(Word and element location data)
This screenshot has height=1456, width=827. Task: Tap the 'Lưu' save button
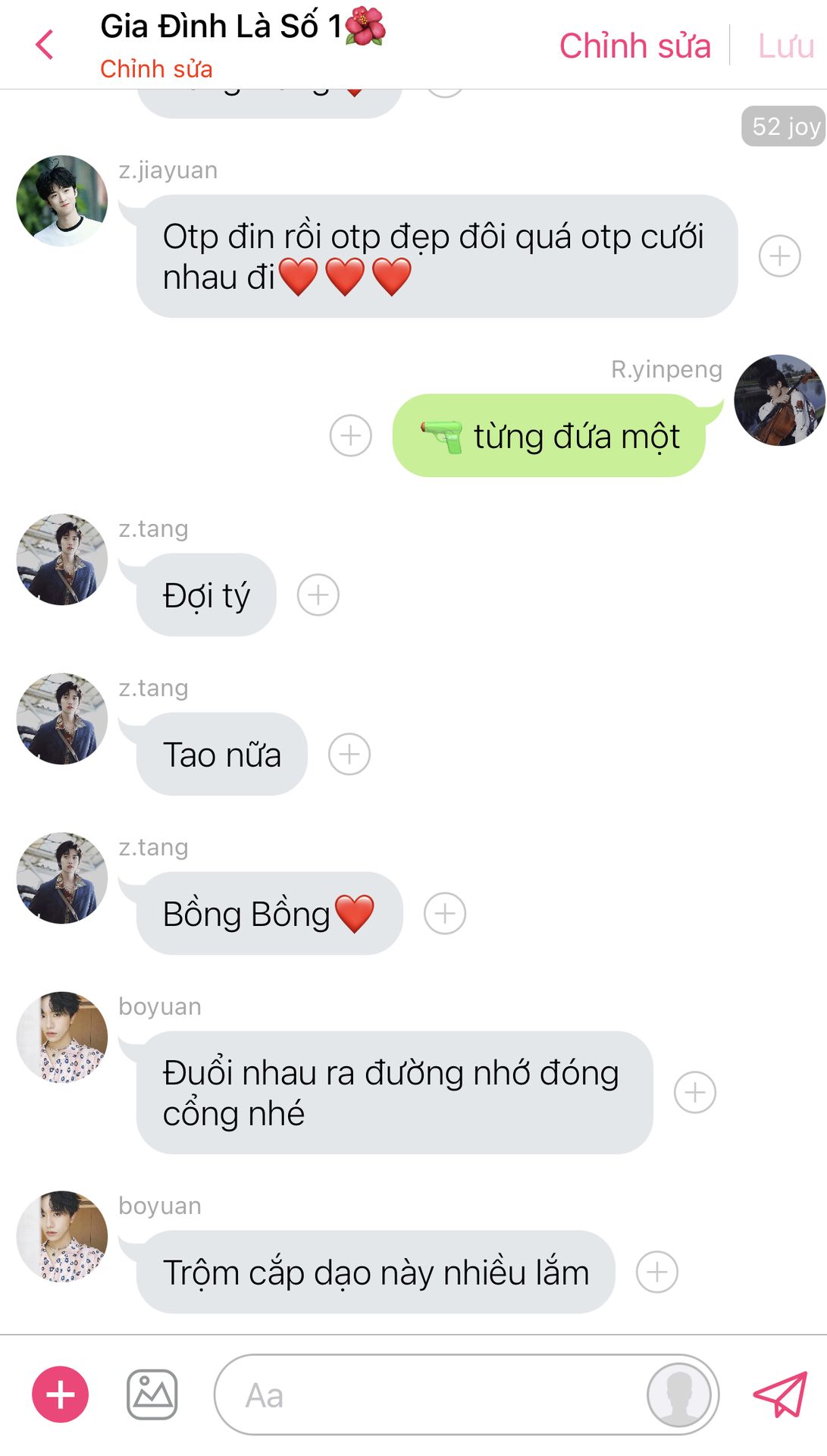point(786,46)
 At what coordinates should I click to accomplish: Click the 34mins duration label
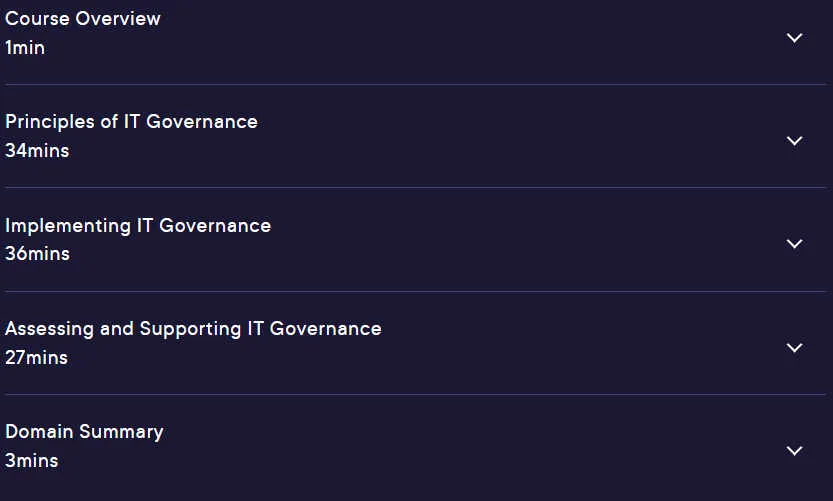pos(37,151)
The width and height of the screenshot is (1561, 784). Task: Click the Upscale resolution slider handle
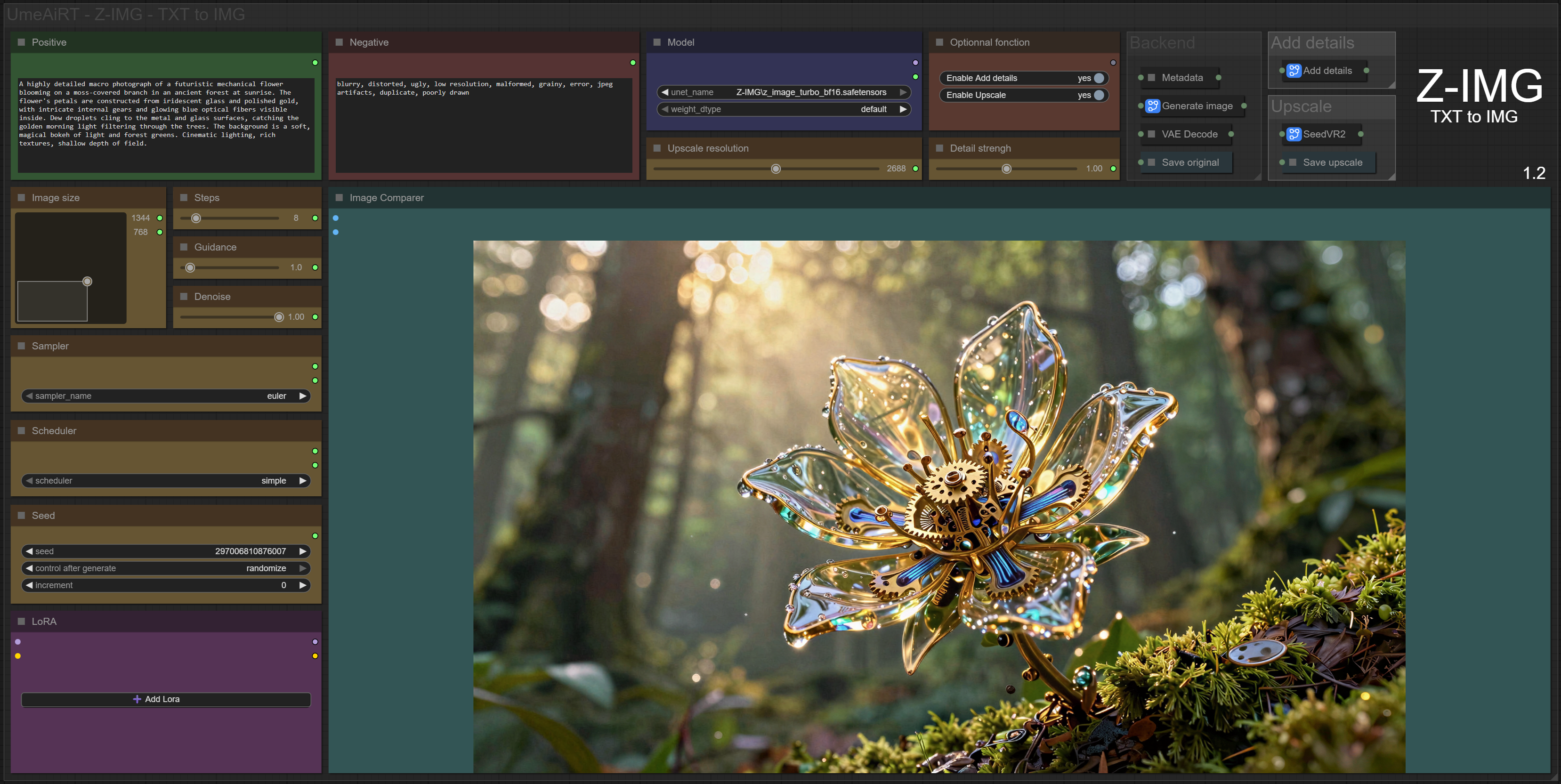(x=776, y=169)
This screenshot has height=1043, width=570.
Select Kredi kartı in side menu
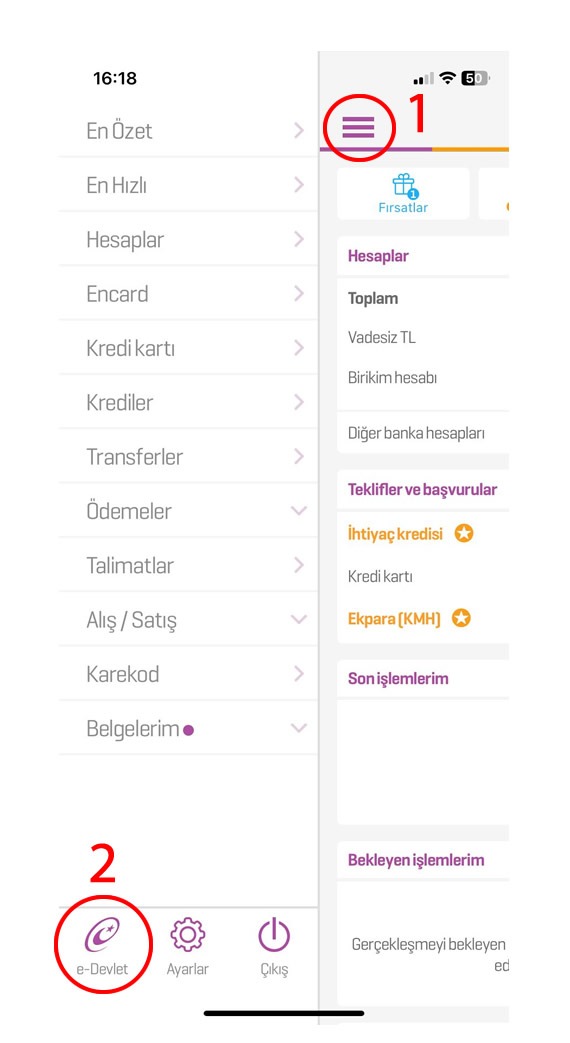pyautogui.click(x=188, y=348)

# Exercise goal
Reproduce every line of the items above verbatim, leaving out the pictures.

# Solution to this problem
This screenshot has height=1456, width=827. Task: Tap the 'Lưu' save button
point(786,46)
 At what coordinates should I click to accomplish: Click the 34mins duration label
pos(37,151)
The width and height of the screenshot is (1561, 784). Task: Click the Upscale resolution slider handle
(x=776, y=169)
This screenshot has height=1043, width=570.
Select Kredi kartı in side menu
pyautogui.click(x=188, y=348)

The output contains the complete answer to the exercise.